I'M A SUCKER FOR SHOWS with creative puns in their title.  So my interest was piqued instantly when I saw, on a running schedule at the Pleasance Courtyard, a show called Barbershopera by Toni & The Guys.  A two-part, self-referential pun involving both the title and the group name?  Sold!

Given the combination of its late start, hairdressing theme and warning on the door about strong language, I was expecting something camp, offensive... and probably not much good.  (Alas, a good pun does not always a good show make: last year, Who’s Eaten Gilbert’s Grape? was excellent, The Decaffeination of Kofi Annan not so much).

What we actually got – and I don’t know why I was surprised by this – was a part-Barbershop Quartet, part-Opera, wholly-exceptional musical comedy.  The quartet is cut down to a trio when their tenor quits unexpectedly in the build-up to the Eurovision Barbershop Contest, but they manage to find a replacement in the form of a diva dumped by the National Opera.  Will they crack that harmony?  Will they triumph over the evil Swiss?  Will they cope with the pressure of the competition?  And will they squeeze another rhyme out of the capital of Slovenia?

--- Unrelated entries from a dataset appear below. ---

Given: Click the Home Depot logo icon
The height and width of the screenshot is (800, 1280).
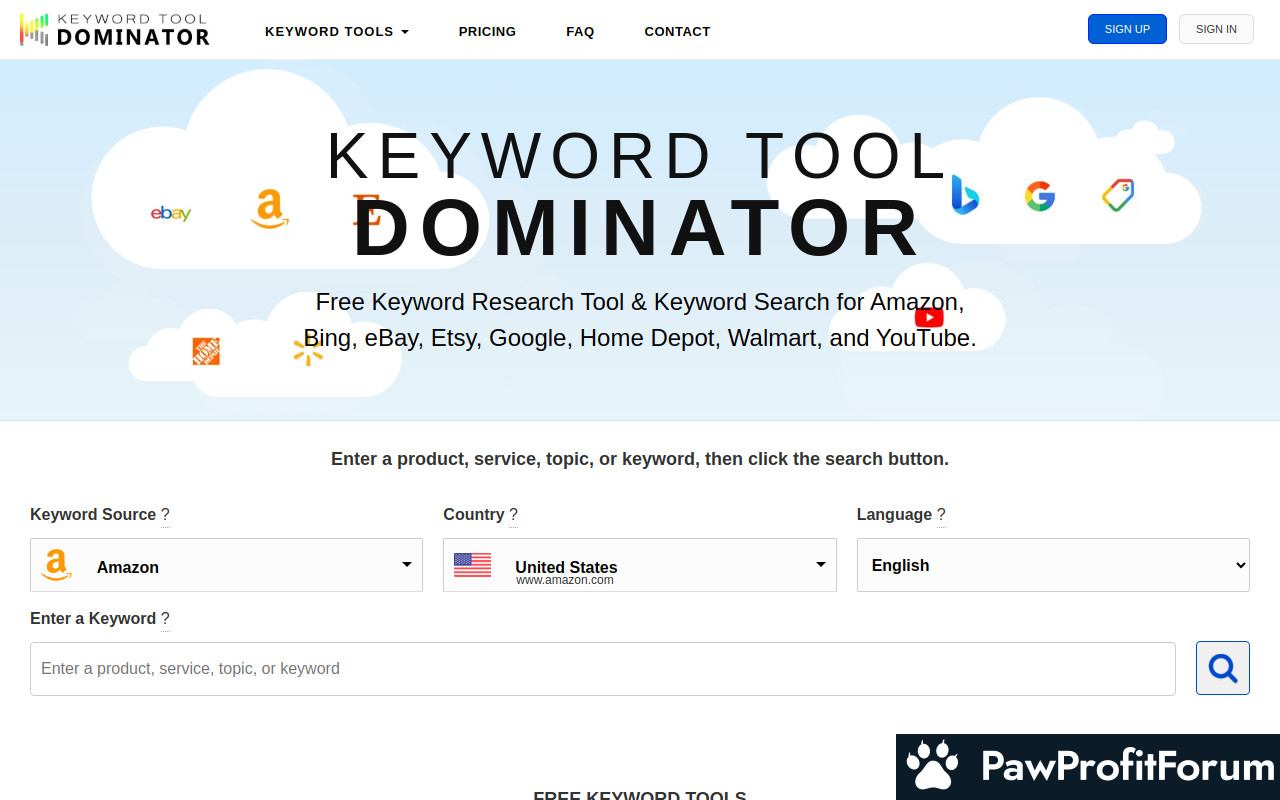Looking at the screenshot, I should (x=206, y=351).
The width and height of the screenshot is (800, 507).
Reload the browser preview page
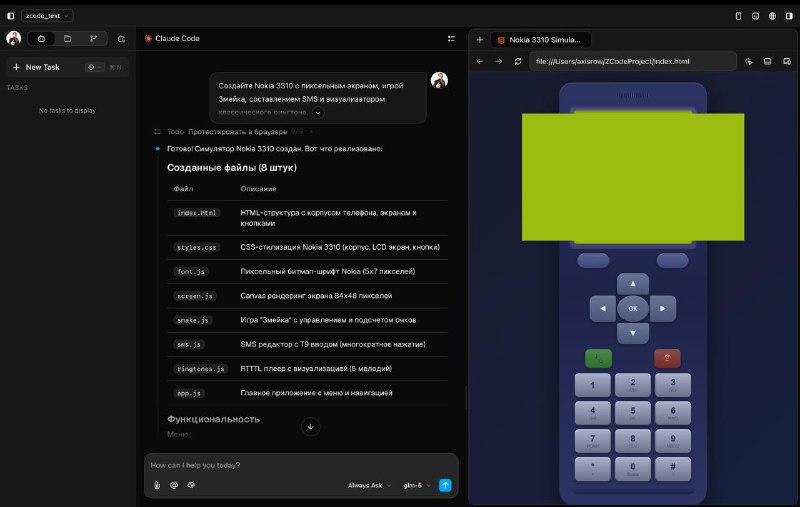[x=517, y=61]
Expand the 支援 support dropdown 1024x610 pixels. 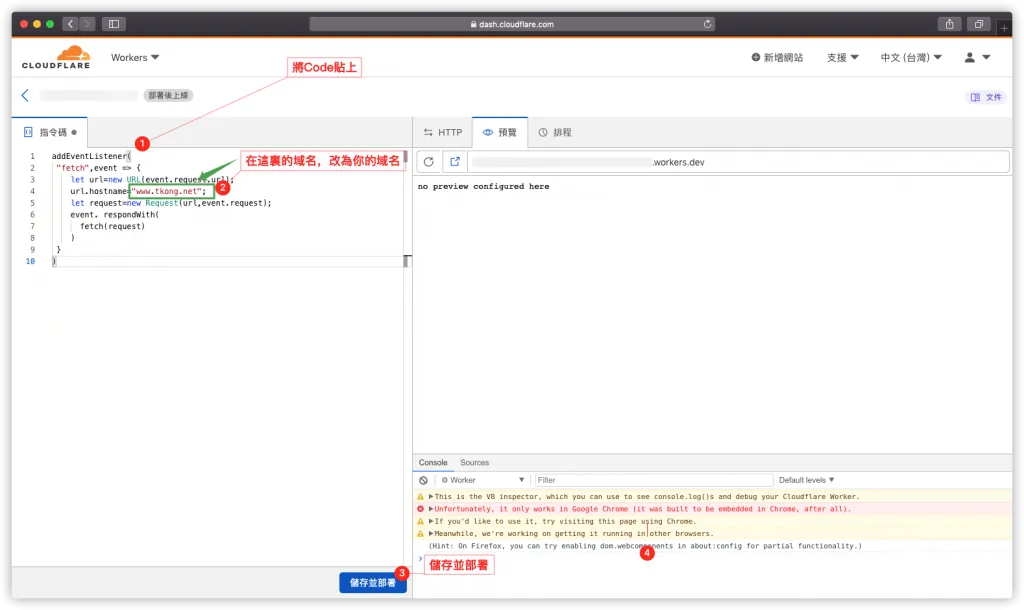click(x=842, y=57)
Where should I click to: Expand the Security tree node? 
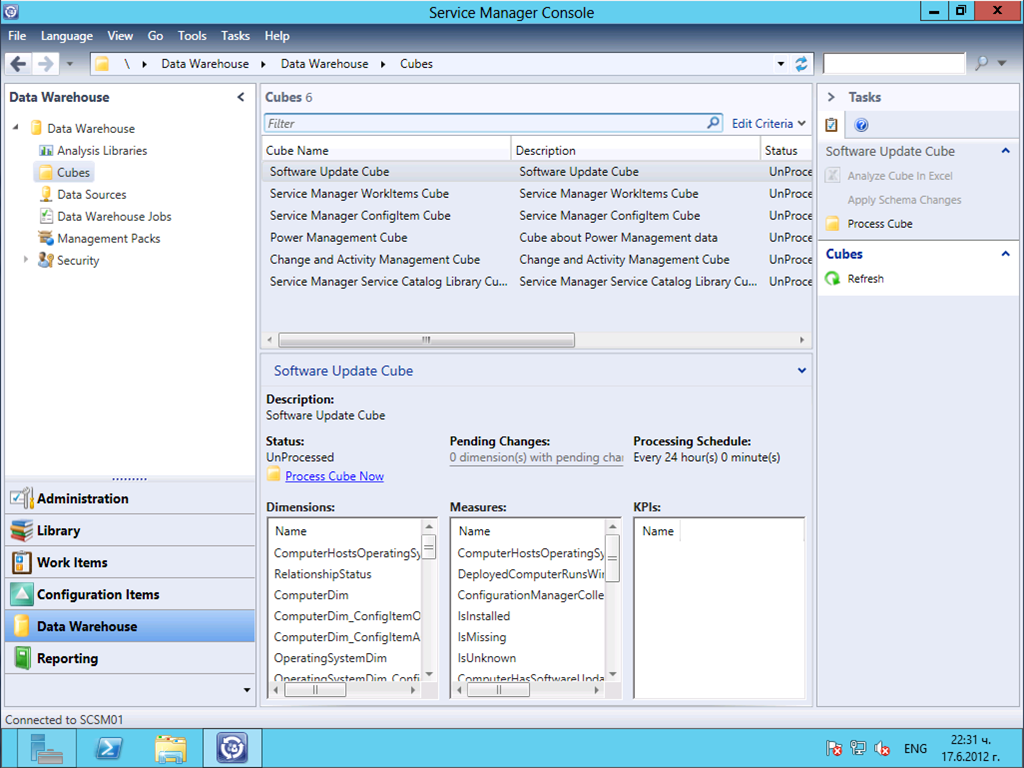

Barbershopera describes itself as a four-part harmony musical, and all four members of the company are supremely capable singers and comic performers.  This is the group’s first run at the Fringe, and it's a quintessential Fringe experience: ambitious, hilarious alternative comedy in a cramped and hot little room (or Portakabin, as the Pleasance Beside could be more accurately described).  Many of the big laughs come from the baritone duo, but they play off straight-man bass Hugh and/or operatic siren Toni – and when the four don moustaches to portray the Swiss competition, all bets are off as to who’ll provoke the most mirth.

This is an accomplished and original production, which lightly splashes de rigueur pop culture touchstones (a particular highlight is the montage of famous film montages) with more esoteric references, such as The Marriage of Figaro.  But it's rooted in the traditions of Barbershop music, and is a delight to hear and see in such an intimate environment.

Go see them – and ignore the sign on the door, because this is a show for any kind of festival-goer who wants the very best in music and comedy.  As their entry in the Fringe guide proclaims, expect laughs, tears and enormous vibratos.